And although I've found the series bracing, eye-opening and a great read, if Terminal represents what Vachss has left in the tank, then ending it's a good idea. Vachss has never shied away from the charge that his books have a message as well as a story. He's said in interviews that he orients most of his life towards one goal: The protection of children. Vachss is a lawyer, and has always claimed that his fiction writing is another way of doing what he does when he represents a child in the courtroom. He exposes the way kids are hurt and those who hurt them. Vachss was one of the first to detail the way child predators would use phone modems to share photos and stories of their crimes with one another, back in the late 1980s.
The Burke novels have always been deep noir, with their language and voice one step away from a parody of tough-guy crime fiction. It was a good fit with his main character, Burke, who was usually presenting a front to the world around him in service of a scam or self-protection. Terminal is soaked in the same stew, but where Vachss used to weave his sermon into his story, of late he's taken to lazily stopping the story for some character to rant the message he wants us to know.
He started being more overt with 2001's Pain Management and almost managed to sink 2006's Mask Market with a lecture that torpedoed the end game of the novel. Terminal, though, shows us about a third of the story we're used to, over-seasoned with lectures on the Iraq war, racial-oriented violence in prison and a half-dozen others that don't linger any longer than a flashbulb. In earlier Burke novels, Vachss' intent hit as hard as his story because he was able to weave them together. Now, though he seems as intense as ever if not more so, the message moments hold up a sign saying "Flip past me" or they dwindle out of memory before another five pages go by.

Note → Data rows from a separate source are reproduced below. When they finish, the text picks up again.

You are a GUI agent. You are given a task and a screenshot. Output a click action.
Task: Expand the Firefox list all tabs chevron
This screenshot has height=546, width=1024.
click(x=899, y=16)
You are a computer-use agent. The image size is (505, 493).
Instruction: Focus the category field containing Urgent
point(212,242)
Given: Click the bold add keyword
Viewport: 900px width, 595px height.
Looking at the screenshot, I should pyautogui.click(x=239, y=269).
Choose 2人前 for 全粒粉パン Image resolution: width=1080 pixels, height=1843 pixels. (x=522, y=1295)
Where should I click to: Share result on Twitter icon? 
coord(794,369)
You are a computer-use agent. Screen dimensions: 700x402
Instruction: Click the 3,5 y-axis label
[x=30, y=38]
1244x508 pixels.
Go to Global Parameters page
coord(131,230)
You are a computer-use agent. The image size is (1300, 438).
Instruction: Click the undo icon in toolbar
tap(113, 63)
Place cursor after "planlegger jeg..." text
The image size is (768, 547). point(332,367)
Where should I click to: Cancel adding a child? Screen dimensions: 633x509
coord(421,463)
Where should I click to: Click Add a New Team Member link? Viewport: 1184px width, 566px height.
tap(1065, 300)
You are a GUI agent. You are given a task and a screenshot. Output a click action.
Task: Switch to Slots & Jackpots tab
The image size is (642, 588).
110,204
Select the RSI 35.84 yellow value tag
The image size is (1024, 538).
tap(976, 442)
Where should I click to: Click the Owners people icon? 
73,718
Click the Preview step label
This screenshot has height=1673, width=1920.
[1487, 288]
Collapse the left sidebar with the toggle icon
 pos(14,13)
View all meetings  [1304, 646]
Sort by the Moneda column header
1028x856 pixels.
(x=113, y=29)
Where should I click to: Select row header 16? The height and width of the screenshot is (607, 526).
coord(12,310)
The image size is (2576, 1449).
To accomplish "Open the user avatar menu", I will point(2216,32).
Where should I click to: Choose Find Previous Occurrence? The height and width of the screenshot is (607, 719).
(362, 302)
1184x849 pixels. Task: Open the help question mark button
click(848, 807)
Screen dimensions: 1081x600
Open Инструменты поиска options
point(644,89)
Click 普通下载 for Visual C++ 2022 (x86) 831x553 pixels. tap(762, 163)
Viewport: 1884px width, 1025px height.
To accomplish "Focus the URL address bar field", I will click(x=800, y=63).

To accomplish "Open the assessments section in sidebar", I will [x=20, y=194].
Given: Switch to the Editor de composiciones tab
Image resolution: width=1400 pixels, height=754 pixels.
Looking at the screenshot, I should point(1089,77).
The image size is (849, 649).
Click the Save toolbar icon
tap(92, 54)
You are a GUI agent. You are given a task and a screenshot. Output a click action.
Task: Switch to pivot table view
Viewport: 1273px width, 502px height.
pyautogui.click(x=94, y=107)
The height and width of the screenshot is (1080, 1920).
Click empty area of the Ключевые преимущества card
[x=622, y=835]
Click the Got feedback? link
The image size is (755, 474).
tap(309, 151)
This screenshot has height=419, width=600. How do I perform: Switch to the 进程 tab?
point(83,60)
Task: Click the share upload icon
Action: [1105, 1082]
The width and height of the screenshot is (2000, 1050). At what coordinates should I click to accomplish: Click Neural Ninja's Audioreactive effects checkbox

It's unfortunate, since Burke has been looking more closely at who he is, what he does and how some of his view of the world might stand some changing. Crime fiction as a genre doesn't include a lot of room for introspection and character growth, so Vachss might have felt he's done everything he could do with Burke within this genre. And maybe Another Life will be a way to wrap some of that up. If not, and if it keeps following the pattern that Vachss continues in Terminal, then that title will have been a lot more apt than he might have wanted.